2011-06-18

global water dances

We live on a water planet: 70% of the earth's surface is covered with water. But the vast bulk of that water, 97.5%, is salt water. The fresh water that humans need to live is far more scarce (not to mention all of the planet's other plants and animals that cannot survive without fresh water.) Only 2.5% of the world's water is fresh water.
And of that 2.5%, most of the world's fresh water is not easily accessible or available. A minuscule 0.4% exists in surface lakes and rivers, and as humidity in the air. A whopping 69.5% is frozen in glaciers, snow, and permafrost. And another 30.1% is in underground aquifers.
At the same time, access to fresh water is brutally unequal.

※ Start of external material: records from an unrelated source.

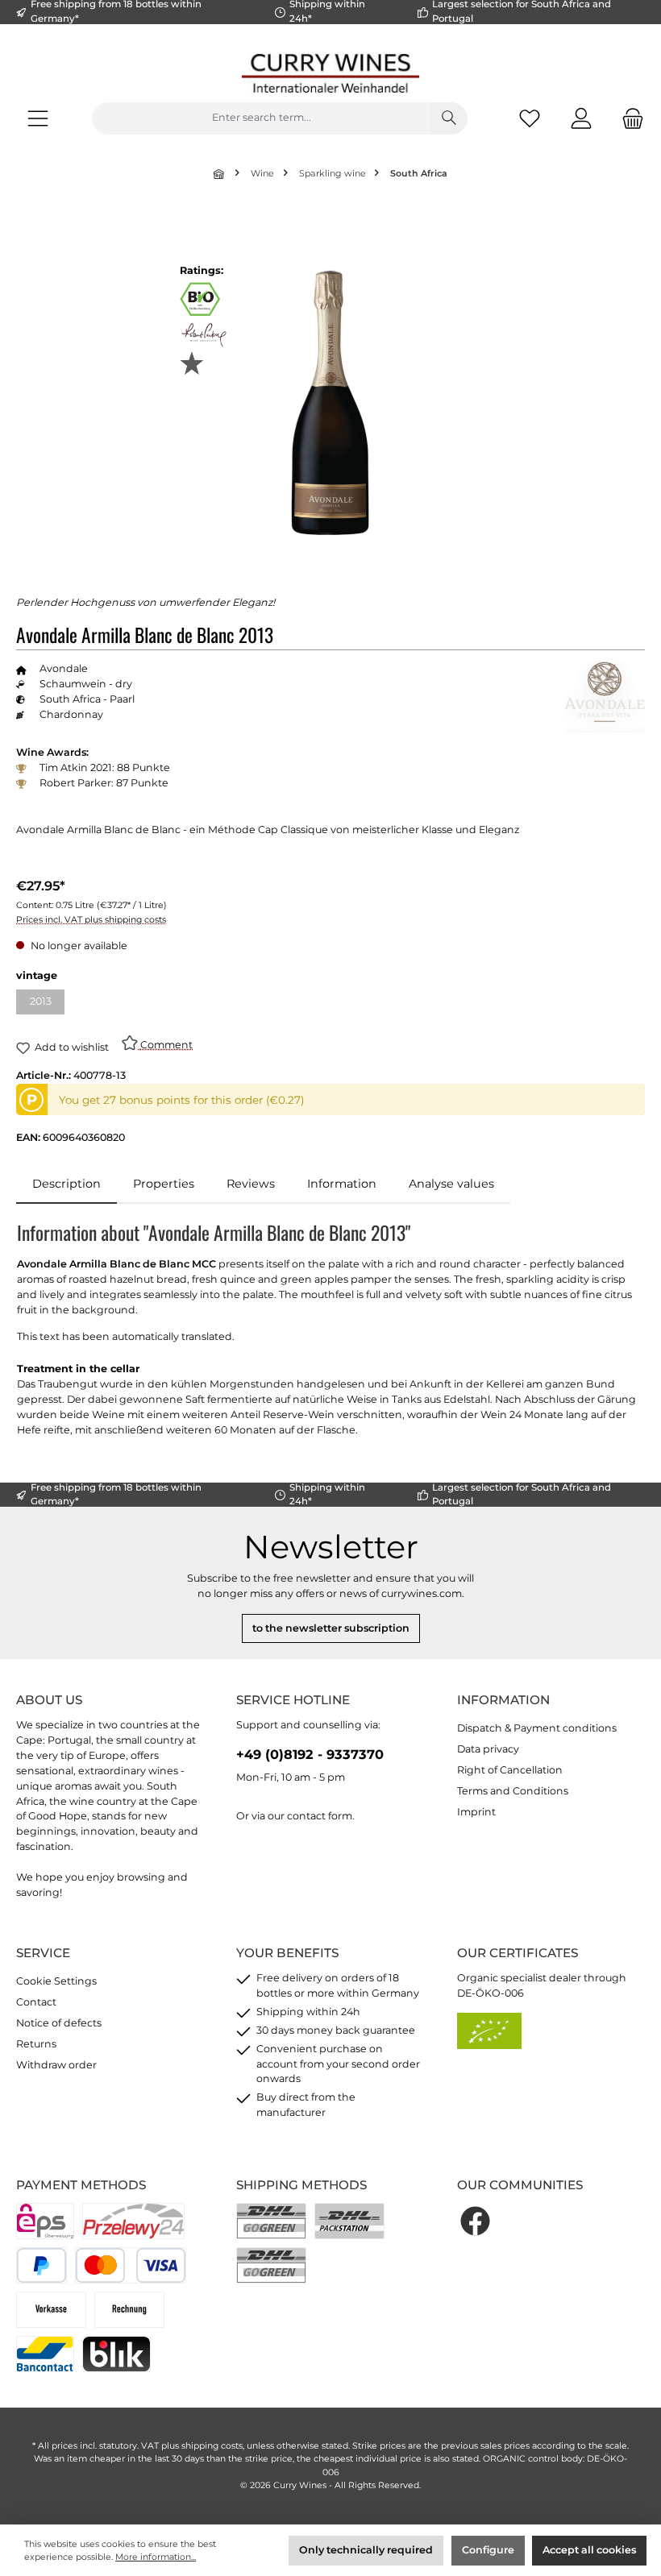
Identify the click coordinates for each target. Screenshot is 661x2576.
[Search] (449, 118)
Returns (36, 2044)
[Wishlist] (529, 118)
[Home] (220, 173)
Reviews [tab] (251, 1183)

One billion people, roughly one person out of every 8, do not have access to clean water.
On July 28, 2010, the General Assembly passed UN Resolution 64/292, The Right to Water and Sanitation, declaring that the United Nations "Recognizes the right to safe and clean drinking water and sanitation as a human right that is essential for the full enjoyment of life and all human rights." In the text of the resolution, the UN estimated that 884 million people lack access to safe drinking water and more than 2.6 billion people do not have access to basic sanitation. The World Health Organization's figures show that unsafe water kills more people every year than all forms of violence, including war. 

                                                      from: water issues, global water dances




am 25. juni werden mit den global water dances weltweit 24 stunden dem Wasser gewidmet sein.